Thank you, thank you - this is great stuff, and you've given me a lot to think about. Clearly, I need to find out what the exact requirements are but I suspect in a nutshell, the one non-profit, a local theater group I'm working with just want a simple, pretty site that they can update once in a while (via a blog and an announcement section of upcoming shows). Nothing major (famous last words?). Before I go on, I need to clarify this is a side project, not a part of my job, so I'm not tied to using .NET (and I was leaning towards to using JS for this project so it'd be easier for them to find a developer who can maintain this site, should I need to pass the reins to someone else). I'd be the sole developer for this project and would be willing to maintain it over the years.
Because of the size of their agency and very, very minimal budget, they'd like to use a CMS that is free, easy to use, and doesn't require a lot of upkeep/hosting expenses.
In terms of cheap, static site generators are your best bet. It's a static image of your site, so it can be cached easily and there are services like Netlify that will host it for dirt cheap or free. I have used Hugo and liked it a lot after the learning curve, but it honestly was pretty easy to pick up. I also never finished that project, I need to go back and do that, whoops.
Jekyll is the other commonplace static site generator and has been around a little longer. It works with GitPages so a lot of devs tend to know it. You can actually make the site a Git repo and supply a custom URL, and you have hosting and version control taken care of. Lots of themes exist, many of them free.
For things like forms or dynamic data, that's where you'll run into a challenge. You can use AWS Lambda or Azure Functions to handle form submissions, or you can just embed in a form builder from whatever marketing service they use, if any. They would just need to edit Markdown files to update content, and I would hope someone in the organization feels brave enough to take that part on themselves.
If they truly feel they need a CMS (my guess is they don't), I would go for Ghost. Hexo looks pretty cool but no experience with it and it looks like your live site would be a great beta test for them.
Also, some services have non-profit discounts if you can get proof of their state certificate as a non-taxed entity. About 50% of the time you can get a discount of some sort if their is something paid you want to try out. For example, the creator of Elmah.io (error logging service) gave me a 50% discount when I worked at a nonprofit just because I asked and his service is still not very popular in the US.
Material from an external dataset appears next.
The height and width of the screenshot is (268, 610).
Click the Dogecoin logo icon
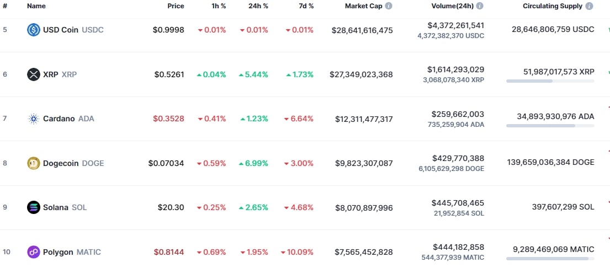(34, 163)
Once more, thank you for an informative response - much better than the results I was getting from my Google searches. ;)
Thank you! I am trying to get my blog set up this week so I can get my writing out there more easily.
If you have any more questions, feel free to shoot me a message and I'd be happy to answer! I have been playing around with a couple headless CMS systems over the weekend, but none have been worth the monthly rate they want to charge me.
Absolutely! Go get that blog up and running so you can write about your experience working with those CMSs, I'd be first in line to read it. :) Once more, thank you.